Optimise The Performance Of Reading Data From ADLSgen2 In Power BI With The HierarchicalNavigation Option

Last year Marco Russo wrote a very useful blog post pointing out the performance problems you can run into when connecting to data stored in ADLSgen2 from Power BI when there are a large number of files elsewhere in the container. You can read that post here:

https://www.sqlbi.com/blog/marco/2020/05/29/optimizing-access-to-azure-data-lake-storage-adls-gen-2-in-power-query/

Marco’s advice – which is 100% correct – is that you should either pass the full path to the folder that you want to connect in the initial call to AzureStorage.DataLake() or, if you’re connecting to a single file, pass the path to the file itself.

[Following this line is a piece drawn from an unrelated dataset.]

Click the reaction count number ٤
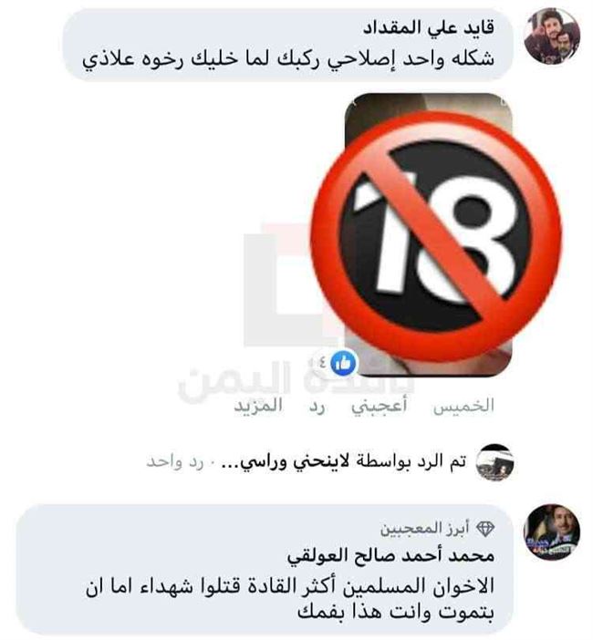The width and height of the screenshot is (593, 640). pyautogui.click(x=322, y=363)
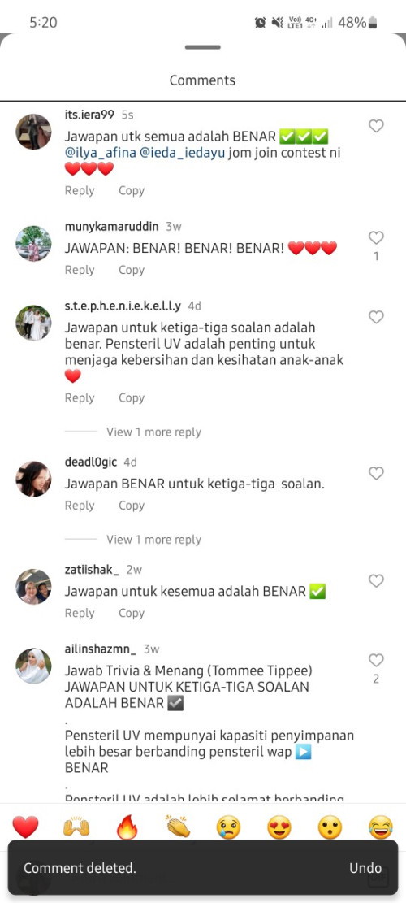This screenshot has height=903, width=406.
Task: Tap the surprised face emoji reaction
Action: (x=330, y=827)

This avoids the performance overhead of reading metadata from files you’re not interested in reading from, which can be quite considerable.

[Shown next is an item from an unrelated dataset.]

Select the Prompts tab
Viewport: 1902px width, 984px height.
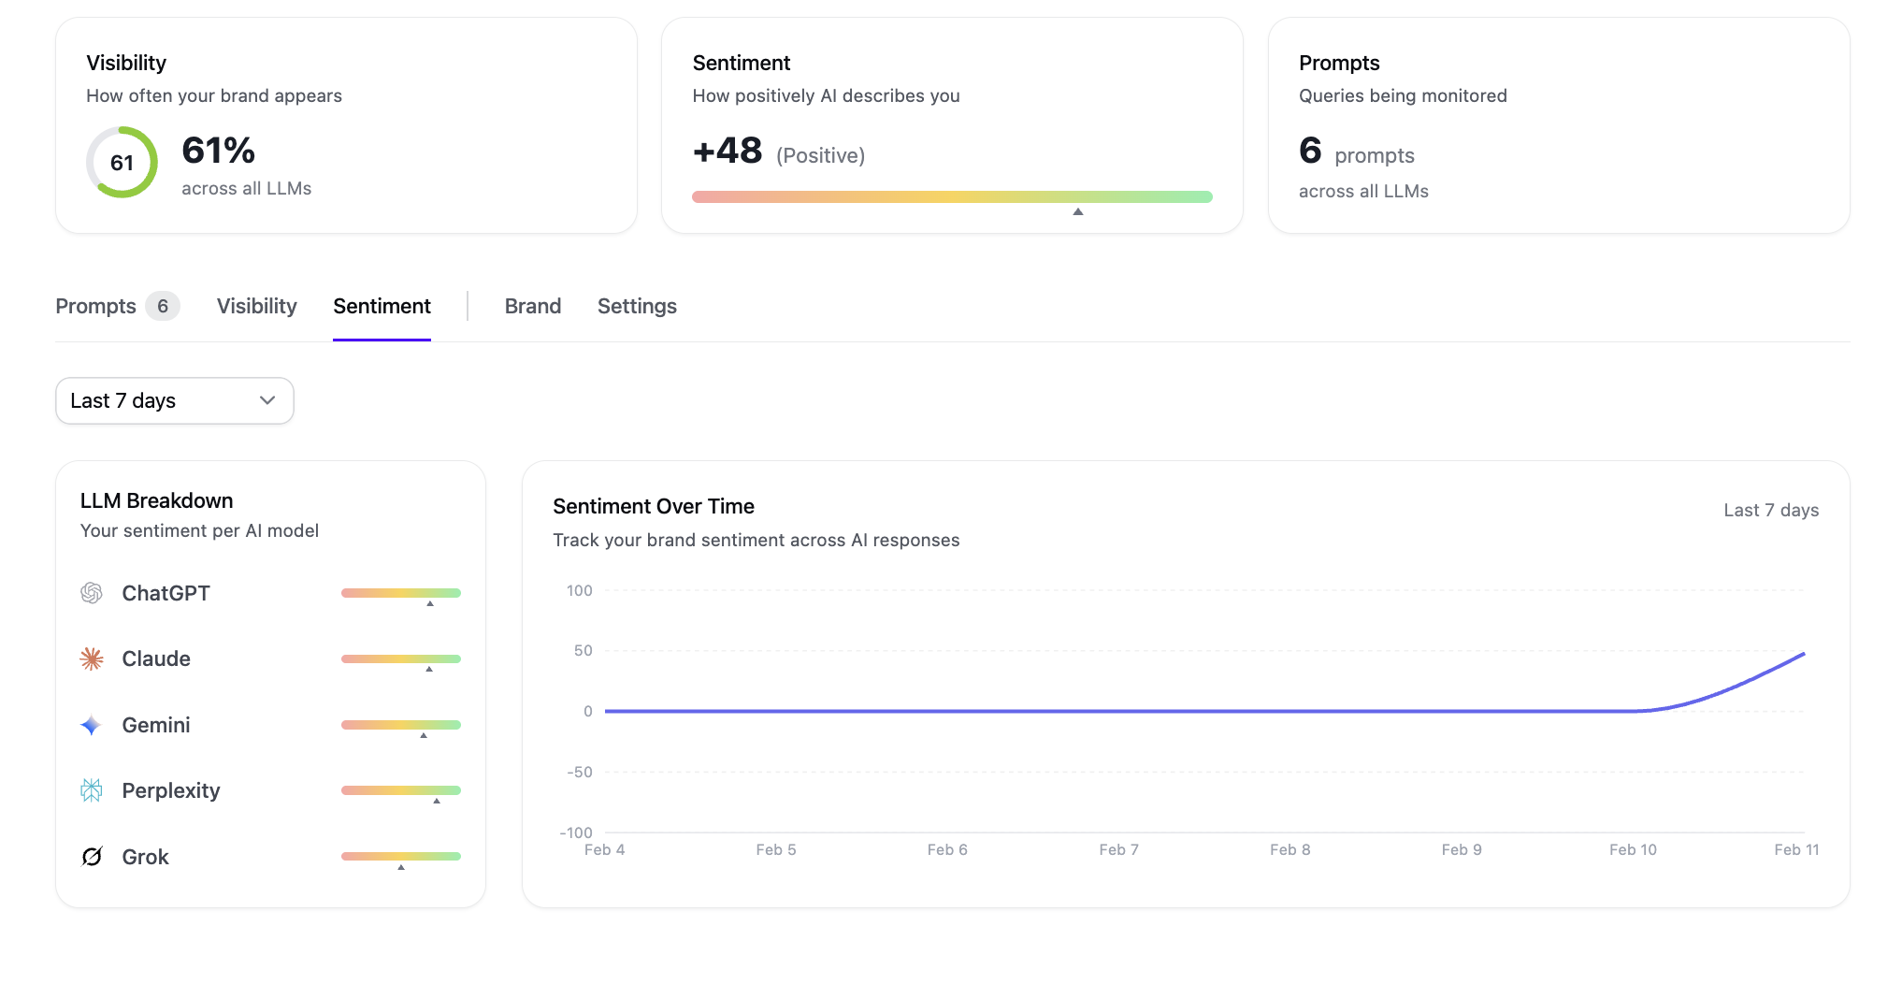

There are some scenarios where this advice doesn’t work, though, and there is another way to avoid this overhead and make the performance of reading data much faster – and this is by using the HierarchicalNavigation option of the AzureStorage.DataLake() function. I blogged about what this option does some time ago but didn’t realise at the time the performance benefits of using it:

https://blog.crossjoin.co.uk/2019/09/29/hierarchical-navigation-adlsgen2-power-bi/

Consider the following scenario. Let’s say you want to connect to a CSV file in a folder which also contains a subfolder that contains many (in this example 20,000) other files that you’re not interested in:

[I’m only going to connect to a single file here to keep the example simple; I know I could just connect direct to the file rather than the folder and avoid the performance overhead that way]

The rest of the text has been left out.